- **Extracted text**
↓↓↓
Christopher Browning's book Ordinary Men tells the story of a German police battalion which was ordered by the Third Reich to "resettle" thousands of Polish civilians toward central Poland-- away from the western region annexed by Germany (p. 38-39). In the summer of 1942, the battalion's leader ordered them to relocate all abled-body men in the village of Józefów southward. This meant the battalion was to execute all women, children, and elderly of the 1,800 Jews living there (2009, p. 55). They encircled the village in the forest surrounding it, so that they were able to catch those that fled, and execute them on the spot (2009, p. 57). The police obeyed, but with some reservation. The commanding officer avoided the forest—the site of the executions—instead staying away in his office and in the village. One policeman commented,

Major Trapp was never there. Instead he remained in Józefów because he allegedly could not bear the sight. We men were upset about that and said we couldn't bear it either. (Browning, 1998, p. 58)

After executing three Jews at point-blank range, one policeman intentionally misfired away from his next target. He then ran into the woods away from the execution site and vomited, remaining there for some hours before returning (Browning, 1998, p. 67-68). Many of his comrades simply refused their orders, which went unnoticed due poor coordination of the operation (Browning, 1998, p. 65-66). One decided to withdraw after conversing with a mother her daughter who were to be executed (Browning, 1998, p. 67).

Through these recollections taken from first-hand accounts, Browning successfully portrays the policemen not as inhuman brutes, but people with common ethics and morals. But if not inherently misguided agents, what else could have driven one police battalion to successfully murder hundreds of Jews? Browning cites Milgram's experiments to explain this moral anomaly:

If the multifaceted nature of authority at Józefów and the key role of conformity among the policemen are not quite parallel to Milgram's experiments, they nonetheless render considerable support to his conclusions, and some of his observation are clearly confirmed. Direct proximity to the horror of the killing significantly increased the number of men who would no longer comply. On the other hand, with the division of labor and removal of the killing process to the death camps, the men felt scarcely any responsibility at all for their actions. (1998, p. 176)
↑↑↑
- **Data provided**
↓↓↓
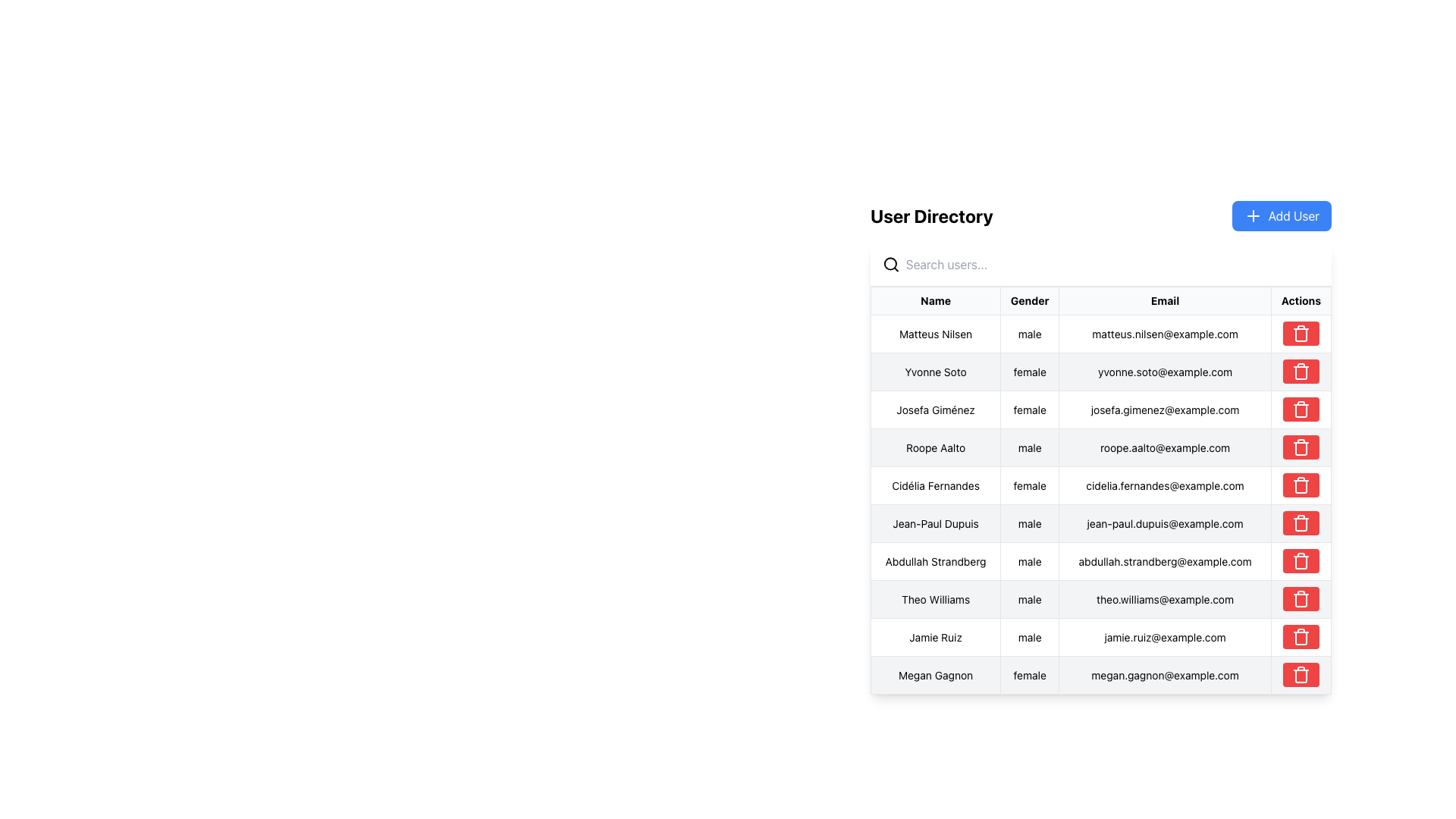 This screenshot has width=1456, height=819. Describe the element at coordinates (1164, 410) in the screenshot. I see `the informational text field displaying the email 'josefa.gimenez@example.com' located in the third row of the user listing table, between the 'Gender' and 'Actions' columns` at that location.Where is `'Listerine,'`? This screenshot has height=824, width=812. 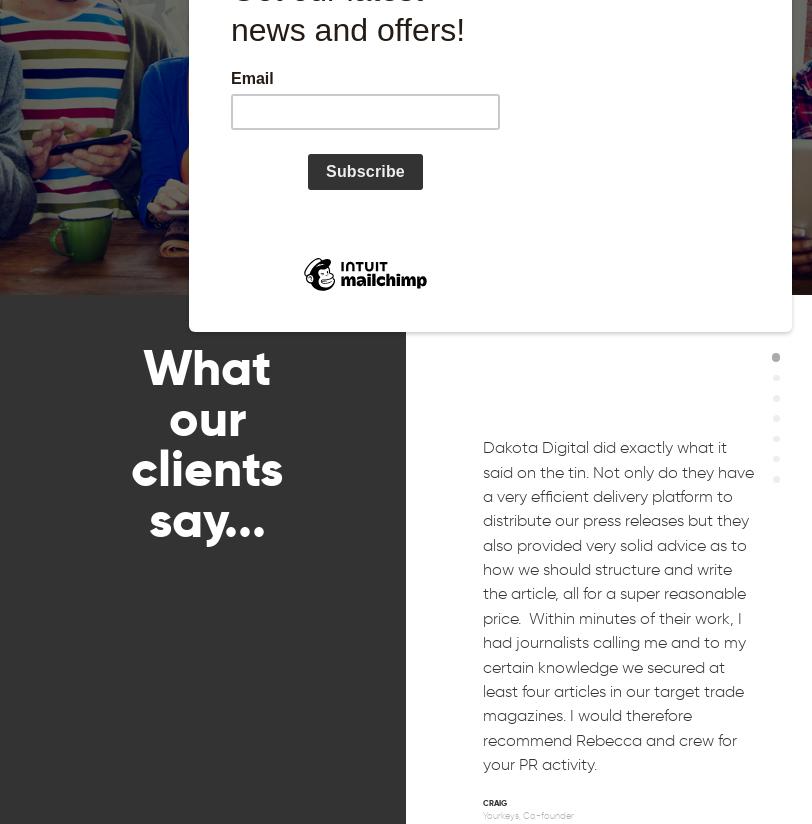 'Listerine,' is located at coordinates (499, 12). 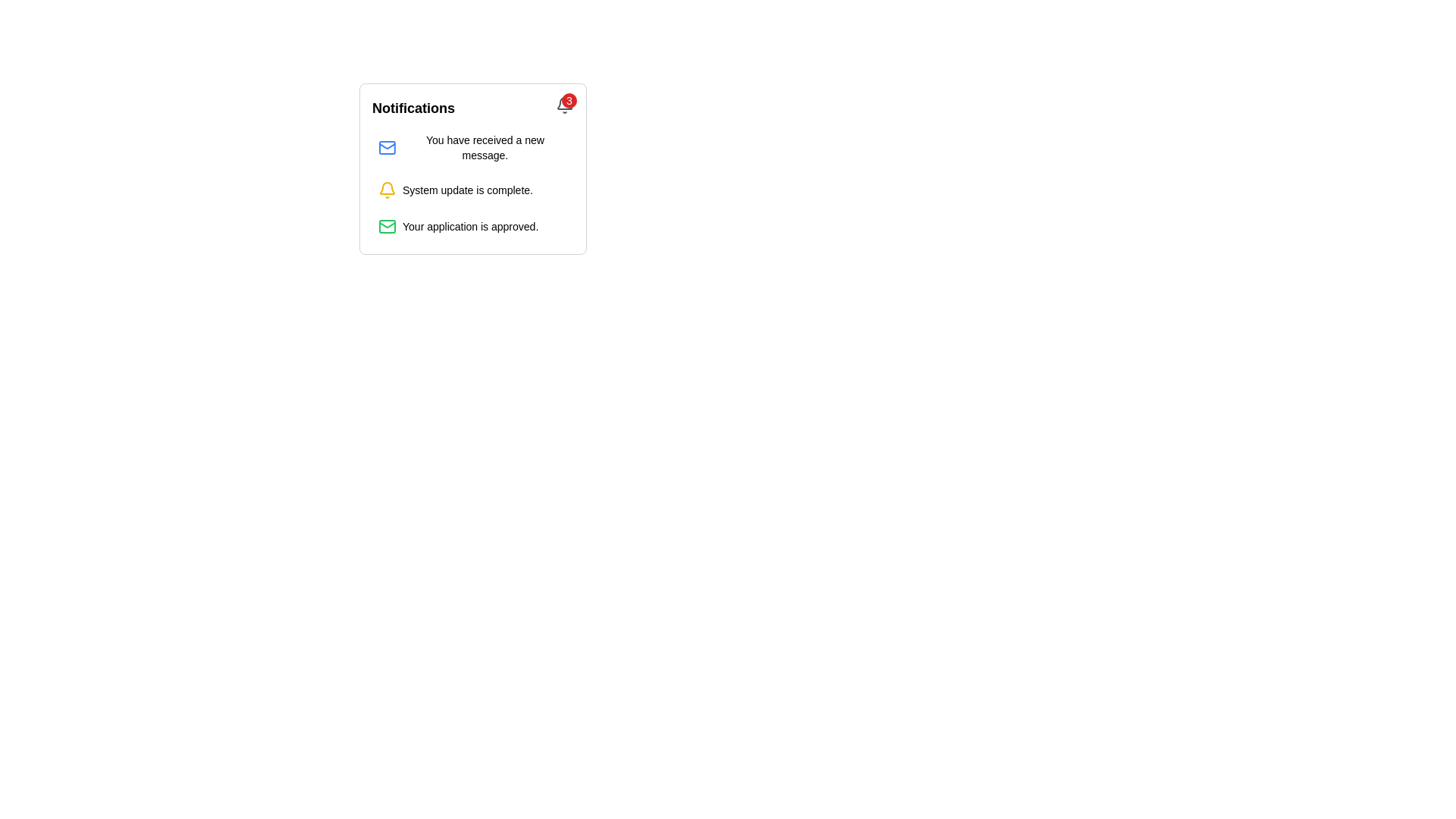 What do you see at coordinates (484, 148) in the screenshot?
I see `the Text Label that describes the notification, located at the top of the notification list to the right of the blue email icon` at bounding box center [484, 148].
↑↑↑
According to the passage on Ordinary Men, where did the commanding officer stay instead of going to the forest where the executions took place? The lines have no connection to the passage on Ordinary Men.

He stayed in his office and in the village of Józefów.